→ **WHAT IS REQUIRED**:
Can you copy the records word for word, starting at the line that contains "Locate an element on the screen. Image" and stopping after the line that contains "coordinates (829, 614)."?

→ **Stored dataset items**:

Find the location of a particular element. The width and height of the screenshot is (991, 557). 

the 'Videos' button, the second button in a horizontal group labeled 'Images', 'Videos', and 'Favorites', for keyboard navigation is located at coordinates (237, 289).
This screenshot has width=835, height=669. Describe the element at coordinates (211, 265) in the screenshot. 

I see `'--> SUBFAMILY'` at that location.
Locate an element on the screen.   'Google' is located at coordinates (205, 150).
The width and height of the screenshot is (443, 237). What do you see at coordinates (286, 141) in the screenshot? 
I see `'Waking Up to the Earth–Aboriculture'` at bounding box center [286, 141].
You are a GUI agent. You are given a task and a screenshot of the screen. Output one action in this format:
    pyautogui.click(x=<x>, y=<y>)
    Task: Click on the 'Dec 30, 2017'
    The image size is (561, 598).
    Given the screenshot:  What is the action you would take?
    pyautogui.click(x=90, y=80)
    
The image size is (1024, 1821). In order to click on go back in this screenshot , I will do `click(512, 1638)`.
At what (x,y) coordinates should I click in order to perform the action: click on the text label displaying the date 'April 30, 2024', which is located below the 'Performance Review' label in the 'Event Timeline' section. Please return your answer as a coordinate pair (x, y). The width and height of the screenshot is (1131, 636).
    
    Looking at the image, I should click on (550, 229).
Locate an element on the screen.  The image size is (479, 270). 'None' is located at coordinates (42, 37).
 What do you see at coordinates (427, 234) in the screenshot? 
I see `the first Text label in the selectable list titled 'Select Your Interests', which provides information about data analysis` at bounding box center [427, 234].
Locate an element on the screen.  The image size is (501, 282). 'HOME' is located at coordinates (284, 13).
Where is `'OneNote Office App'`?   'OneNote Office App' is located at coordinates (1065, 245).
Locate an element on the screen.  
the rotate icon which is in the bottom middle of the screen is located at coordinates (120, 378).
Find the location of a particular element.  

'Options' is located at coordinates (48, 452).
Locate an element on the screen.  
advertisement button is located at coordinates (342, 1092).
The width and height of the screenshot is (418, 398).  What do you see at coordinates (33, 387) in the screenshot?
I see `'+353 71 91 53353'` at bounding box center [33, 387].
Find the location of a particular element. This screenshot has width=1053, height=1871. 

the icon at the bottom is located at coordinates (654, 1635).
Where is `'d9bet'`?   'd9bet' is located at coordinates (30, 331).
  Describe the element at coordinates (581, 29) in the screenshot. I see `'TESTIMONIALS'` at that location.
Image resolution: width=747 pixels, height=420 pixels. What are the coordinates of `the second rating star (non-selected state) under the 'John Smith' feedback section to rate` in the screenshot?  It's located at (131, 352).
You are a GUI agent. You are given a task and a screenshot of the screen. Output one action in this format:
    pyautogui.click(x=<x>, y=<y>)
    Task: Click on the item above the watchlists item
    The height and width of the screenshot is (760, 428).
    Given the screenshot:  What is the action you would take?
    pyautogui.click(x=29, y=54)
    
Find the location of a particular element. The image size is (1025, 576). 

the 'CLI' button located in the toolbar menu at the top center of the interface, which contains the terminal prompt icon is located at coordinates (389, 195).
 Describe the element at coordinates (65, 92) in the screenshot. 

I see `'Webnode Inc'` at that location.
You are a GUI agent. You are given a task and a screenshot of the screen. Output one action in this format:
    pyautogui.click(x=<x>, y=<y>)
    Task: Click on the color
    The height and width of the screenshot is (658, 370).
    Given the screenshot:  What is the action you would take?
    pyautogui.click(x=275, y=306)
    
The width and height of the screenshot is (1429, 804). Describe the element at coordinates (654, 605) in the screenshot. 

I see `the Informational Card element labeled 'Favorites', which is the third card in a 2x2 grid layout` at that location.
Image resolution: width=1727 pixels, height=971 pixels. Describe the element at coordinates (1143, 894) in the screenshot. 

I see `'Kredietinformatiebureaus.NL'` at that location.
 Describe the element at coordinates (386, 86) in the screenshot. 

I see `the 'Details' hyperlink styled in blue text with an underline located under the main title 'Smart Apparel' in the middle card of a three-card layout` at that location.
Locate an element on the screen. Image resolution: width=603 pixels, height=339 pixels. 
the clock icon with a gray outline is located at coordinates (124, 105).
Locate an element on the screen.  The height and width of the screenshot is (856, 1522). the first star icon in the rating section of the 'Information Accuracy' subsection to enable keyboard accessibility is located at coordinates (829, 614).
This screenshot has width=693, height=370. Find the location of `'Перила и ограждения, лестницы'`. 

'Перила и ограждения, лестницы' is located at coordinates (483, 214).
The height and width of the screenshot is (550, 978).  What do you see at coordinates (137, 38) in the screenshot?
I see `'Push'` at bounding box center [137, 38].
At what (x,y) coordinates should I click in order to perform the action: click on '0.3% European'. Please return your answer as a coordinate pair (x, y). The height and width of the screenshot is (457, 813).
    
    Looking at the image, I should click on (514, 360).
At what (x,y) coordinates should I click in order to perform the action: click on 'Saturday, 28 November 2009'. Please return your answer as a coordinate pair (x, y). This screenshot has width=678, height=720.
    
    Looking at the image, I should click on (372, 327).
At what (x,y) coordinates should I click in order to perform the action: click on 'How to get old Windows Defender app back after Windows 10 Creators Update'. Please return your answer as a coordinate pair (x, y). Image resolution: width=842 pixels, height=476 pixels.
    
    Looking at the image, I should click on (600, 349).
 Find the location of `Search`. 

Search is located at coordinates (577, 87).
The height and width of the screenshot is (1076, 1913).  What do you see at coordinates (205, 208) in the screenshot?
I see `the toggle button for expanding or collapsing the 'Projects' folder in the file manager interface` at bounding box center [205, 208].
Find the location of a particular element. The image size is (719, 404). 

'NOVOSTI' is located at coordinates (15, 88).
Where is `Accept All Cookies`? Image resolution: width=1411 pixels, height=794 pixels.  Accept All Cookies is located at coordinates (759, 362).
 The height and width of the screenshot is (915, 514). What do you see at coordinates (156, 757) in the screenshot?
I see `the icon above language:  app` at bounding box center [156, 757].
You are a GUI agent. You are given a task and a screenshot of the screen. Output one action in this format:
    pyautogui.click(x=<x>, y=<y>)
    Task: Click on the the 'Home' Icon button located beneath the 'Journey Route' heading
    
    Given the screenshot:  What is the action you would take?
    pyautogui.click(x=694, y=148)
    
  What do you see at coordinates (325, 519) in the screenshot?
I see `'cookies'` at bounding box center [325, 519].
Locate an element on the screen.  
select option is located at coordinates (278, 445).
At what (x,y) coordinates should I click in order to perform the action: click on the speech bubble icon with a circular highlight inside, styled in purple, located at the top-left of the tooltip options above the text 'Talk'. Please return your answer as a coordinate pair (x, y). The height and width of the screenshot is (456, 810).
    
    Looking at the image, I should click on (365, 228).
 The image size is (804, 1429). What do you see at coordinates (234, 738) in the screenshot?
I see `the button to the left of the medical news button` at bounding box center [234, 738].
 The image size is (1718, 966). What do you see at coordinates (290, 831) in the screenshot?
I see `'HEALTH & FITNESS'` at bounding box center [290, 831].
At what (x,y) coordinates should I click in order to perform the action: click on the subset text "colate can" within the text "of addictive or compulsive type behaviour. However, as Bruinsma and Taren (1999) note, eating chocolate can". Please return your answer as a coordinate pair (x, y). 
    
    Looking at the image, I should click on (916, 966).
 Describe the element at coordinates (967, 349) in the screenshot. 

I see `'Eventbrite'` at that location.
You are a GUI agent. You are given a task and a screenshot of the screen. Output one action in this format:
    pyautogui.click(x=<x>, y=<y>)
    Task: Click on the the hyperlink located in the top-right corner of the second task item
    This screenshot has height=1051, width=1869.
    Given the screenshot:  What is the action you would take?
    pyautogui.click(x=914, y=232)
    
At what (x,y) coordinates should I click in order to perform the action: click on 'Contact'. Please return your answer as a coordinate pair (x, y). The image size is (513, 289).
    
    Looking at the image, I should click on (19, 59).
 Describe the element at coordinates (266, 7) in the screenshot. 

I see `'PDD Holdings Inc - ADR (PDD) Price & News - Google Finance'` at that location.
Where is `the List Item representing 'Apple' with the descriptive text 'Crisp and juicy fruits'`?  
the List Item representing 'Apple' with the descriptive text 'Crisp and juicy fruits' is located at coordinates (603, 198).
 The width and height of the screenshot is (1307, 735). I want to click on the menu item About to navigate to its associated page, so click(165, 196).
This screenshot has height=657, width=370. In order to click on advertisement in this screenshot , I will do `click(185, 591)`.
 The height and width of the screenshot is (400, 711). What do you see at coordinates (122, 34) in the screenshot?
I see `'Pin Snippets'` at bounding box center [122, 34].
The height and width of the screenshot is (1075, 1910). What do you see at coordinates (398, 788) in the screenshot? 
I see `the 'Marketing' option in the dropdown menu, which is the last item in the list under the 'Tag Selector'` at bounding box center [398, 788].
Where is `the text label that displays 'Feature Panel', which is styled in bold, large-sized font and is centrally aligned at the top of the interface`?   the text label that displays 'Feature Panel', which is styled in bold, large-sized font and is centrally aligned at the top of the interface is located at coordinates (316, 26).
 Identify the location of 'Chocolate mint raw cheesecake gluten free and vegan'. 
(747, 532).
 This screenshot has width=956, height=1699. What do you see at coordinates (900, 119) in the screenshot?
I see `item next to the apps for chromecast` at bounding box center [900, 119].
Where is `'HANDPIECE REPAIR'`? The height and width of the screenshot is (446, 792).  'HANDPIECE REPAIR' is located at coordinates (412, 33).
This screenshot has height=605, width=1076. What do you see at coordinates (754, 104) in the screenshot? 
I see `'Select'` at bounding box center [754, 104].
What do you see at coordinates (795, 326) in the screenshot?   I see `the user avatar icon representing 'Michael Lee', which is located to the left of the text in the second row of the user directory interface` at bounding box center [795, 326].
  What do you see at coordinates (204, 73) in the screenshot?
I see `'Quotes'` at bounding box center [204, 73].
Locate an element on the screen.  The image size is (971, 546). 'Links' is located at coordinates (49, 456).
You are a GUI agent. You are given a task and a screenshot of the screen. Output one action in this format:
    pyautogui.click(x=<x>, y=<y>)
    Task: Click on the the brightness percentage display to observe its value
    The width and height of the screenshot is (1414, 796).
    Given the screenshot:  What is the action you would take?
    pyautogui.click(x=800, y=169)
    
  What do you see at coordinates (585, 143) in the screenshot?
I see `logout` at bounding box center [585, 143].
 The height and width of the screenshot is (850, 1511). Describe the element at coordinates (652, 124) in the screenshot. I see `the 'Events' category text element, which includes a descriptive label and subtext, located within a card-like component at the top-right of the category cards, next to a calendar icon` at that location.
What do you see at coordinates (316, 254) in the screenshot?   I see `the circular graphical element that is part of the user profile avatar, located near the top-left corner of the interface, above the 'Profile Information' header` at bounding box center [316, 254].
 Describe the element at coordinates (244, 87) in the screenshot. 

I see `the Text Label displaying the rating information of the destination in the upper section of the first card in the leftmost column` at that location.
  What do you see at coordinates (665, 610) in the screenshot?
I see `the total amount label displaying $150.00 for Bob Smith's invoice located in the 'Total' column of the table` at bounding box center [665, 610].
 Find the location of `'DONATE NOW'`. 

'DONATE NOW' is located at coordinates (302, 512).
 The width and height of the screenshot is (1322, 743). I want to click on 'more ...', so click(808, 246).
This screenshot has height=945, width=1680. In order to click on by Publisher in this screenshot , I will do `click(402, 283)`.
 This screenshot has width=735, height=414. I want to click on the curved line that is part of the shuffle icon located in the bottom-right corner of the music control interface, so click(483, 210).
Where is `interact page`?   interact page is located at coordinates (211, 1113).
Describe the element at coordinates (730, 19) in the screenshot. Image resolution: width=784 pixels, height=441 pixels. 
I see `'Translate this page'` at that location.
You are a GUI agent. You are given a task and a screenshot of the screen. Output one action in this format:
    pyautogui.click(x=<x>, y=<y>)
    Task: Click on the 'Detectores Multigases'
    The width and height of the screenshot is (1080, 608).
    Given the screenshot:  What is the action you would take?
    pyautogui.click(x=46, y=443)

→ **THE COMPLETED TASK**:
Locate an element on the screen. Image resolution: width=603 pixels, height=339 pixels. 
the clock icon with a gray outline is located at coordinates (124, 105).
Locate an element on the screen.  The height and width of the screenshot is (856, 1522). the first star icon in the rating section of the 'Information Accuracy' subsection to enable keyboard accessibility is located at coordinates (829, 614).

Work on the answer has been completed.